Politics – Biden’s secondary problem after preventing a banking meltdown – rarely reward complexity. Presidential primary campaigns, for instance, profit from simplicity and soundbites and often use fear to trigger momentum. So even a false perception that a president is handing out the cash of taxpayers who are struggling to make ends meet can be political gold.
Treasury Secretary Janet Yellen tried yet again in a high-stakes hearing on Thursday to explain what’s happening now – and why it’s not what happened in the past. Her delicate task was to reassure Americans that the banking system is safe thanks to the administration’s efforts without inviting comparisons to 2008.
“Shareholders and debt holders are not being protected by the government. Importantly, no taxpayer money is being used or put at risk with this action,” Yellen told the Senate Finance Committee.
Her reassurances, however, will not prevent the administration’s critics from seeking to portray the government actions as tantamount to the dreaded “b” word – bailout.

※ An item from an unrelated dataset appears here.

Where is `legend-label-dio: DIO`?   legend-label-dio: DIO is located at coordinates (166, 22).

Republican presidential candidate Nikki Haley, for instance, argued this week that “Joe Biden is pretending this isn’t a bailout,” and misleadingly posited that if the Deposit Insurance Fund were to run dry, all bank customers would be on the hook. And she falsely claimed that depositors at healthy banks were being forced to subsidize SVB mismanagement. But unlike Biden, the former South Carolina governor is in the enviable position of being able to criticize without having responsibility.
Another Republican potential candidate, Florida Gov. Ron DeSantis, twisted the situation to claim that the banks’ “woke” preoccupation with diversity, equity and inclusion initiatives had caused the industry to plummet. The conceit advanced the DeSantis strategy of weaponizing a culture war to please conservative base activists. And while it didn’t correctly diagnose the current banking problems, his theory will be solidified in the minds of many Republican voters because of the power of conservative media.

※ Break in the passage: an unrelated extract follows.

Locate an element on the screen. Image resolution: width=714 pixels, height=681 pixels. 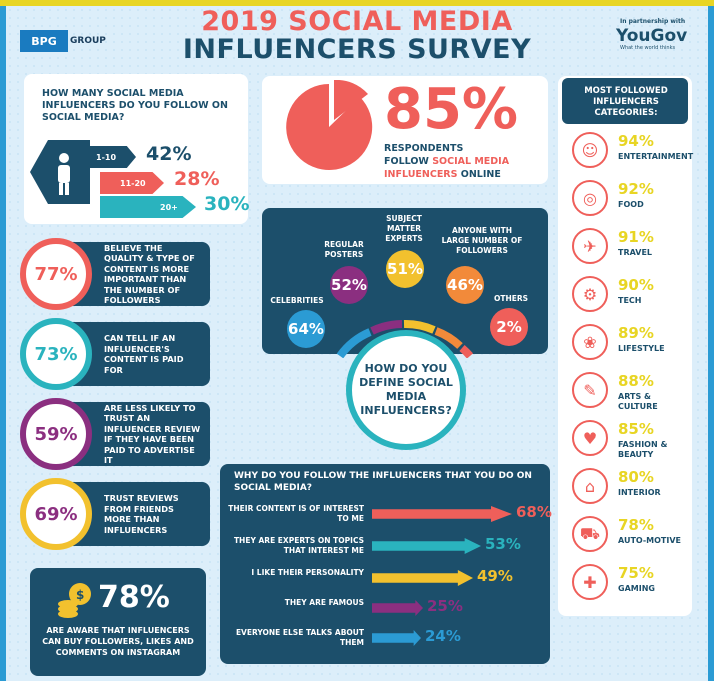
category-row: ⌂ 80% INTERIOR is located at coordinates (626, 488).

Biden intimately understands the political risks he faces here. As vice president in the Obama administration, he was inside the somber meetings that made fateful decisions about government bailouts after a new president inherited the worst financial crisis in more than 70 years.
Bailouts to banks helped save the US economy but nevertheless stoked a political backlash that nurtured the Tea Party movement, which wiped out House Democrats in the 2010 midterms. It also sowed a festering sense of resentment that was a fertile incubator for ex-President Donald Trump’s economic populism and backlash politics.
Barack Obama wrote in his autobiography, “A Promised Land,” that while Americans early in his term were frustrated with the glacial recovery from the 2008 crisis, “The bank bailout sent them over the edge.”
“Across the political spectrum, voters considered the bank bailouts a scam that had allowed the barons of finance to emerge from the crisis relatively unscathed,” Obama wrote.
Biden’s political future may depend on avoiding such voter fury.